[Assignment]
The answer must consist solely of the lines from the one with "Adjust the DSR - Smoothness 33% value" through the last line of the data, copied exactly, with no pictures.

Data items
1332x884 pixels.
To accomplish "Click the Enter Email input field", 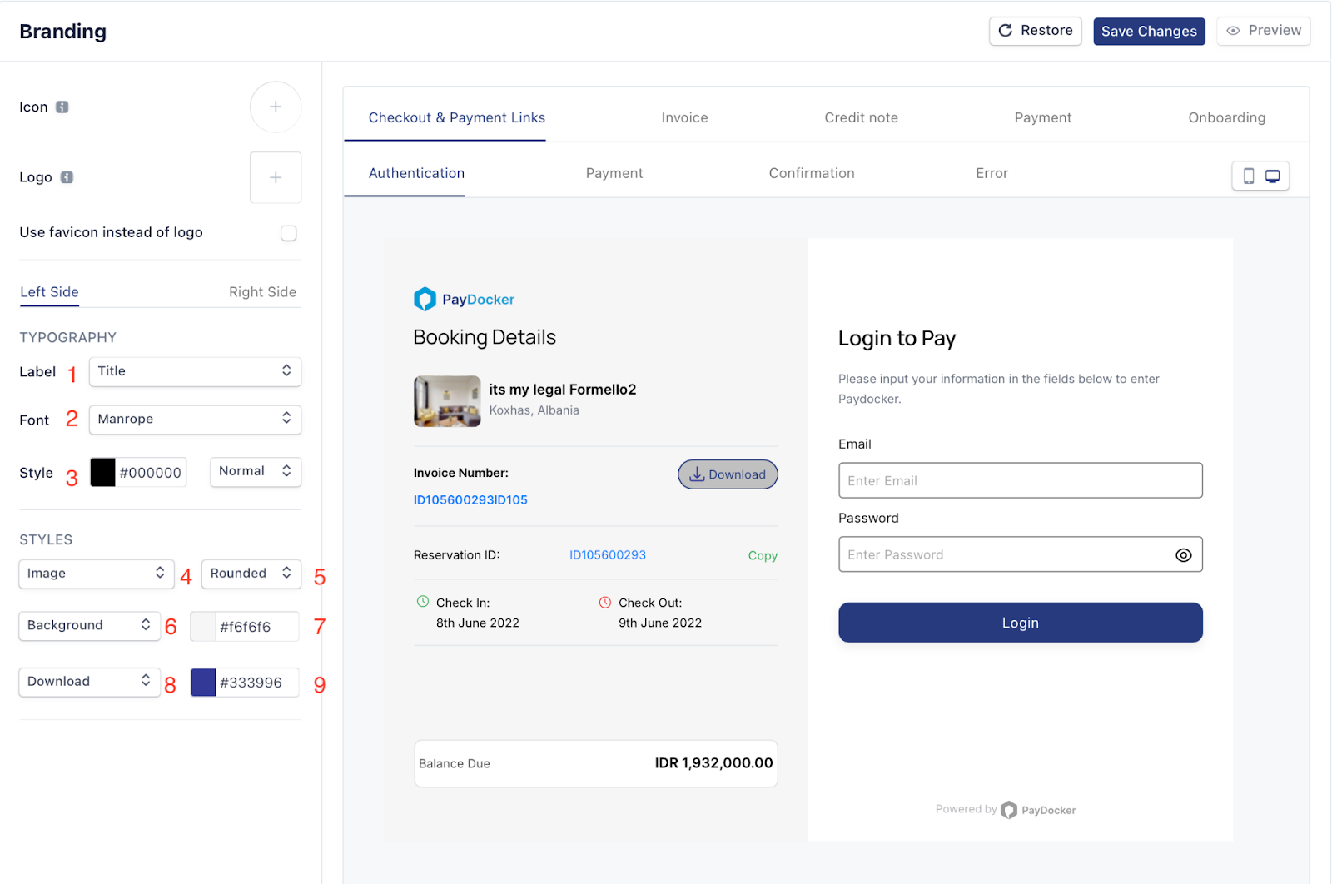I will coord(1020,481).
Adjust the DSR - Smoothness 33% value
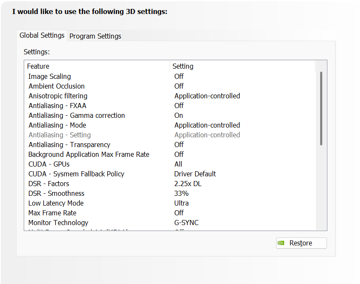Image resolution: width=360 pixels, height=284 pixels. pos(181,194)
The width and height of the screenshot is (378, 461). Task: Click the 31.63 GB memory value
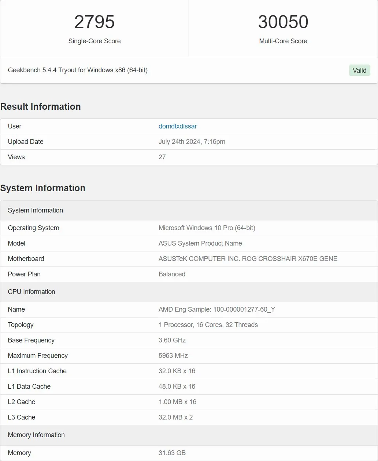point(172,453)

[Output of the task]
Adjust the DSR - Smoothness 33% value
Image resolution: width=360 pixels, height=284 pixels. pos(181,194)
The width and height of the screenshot is (378, 461). Task: Click the 31.63 GB memory value
point(172,453)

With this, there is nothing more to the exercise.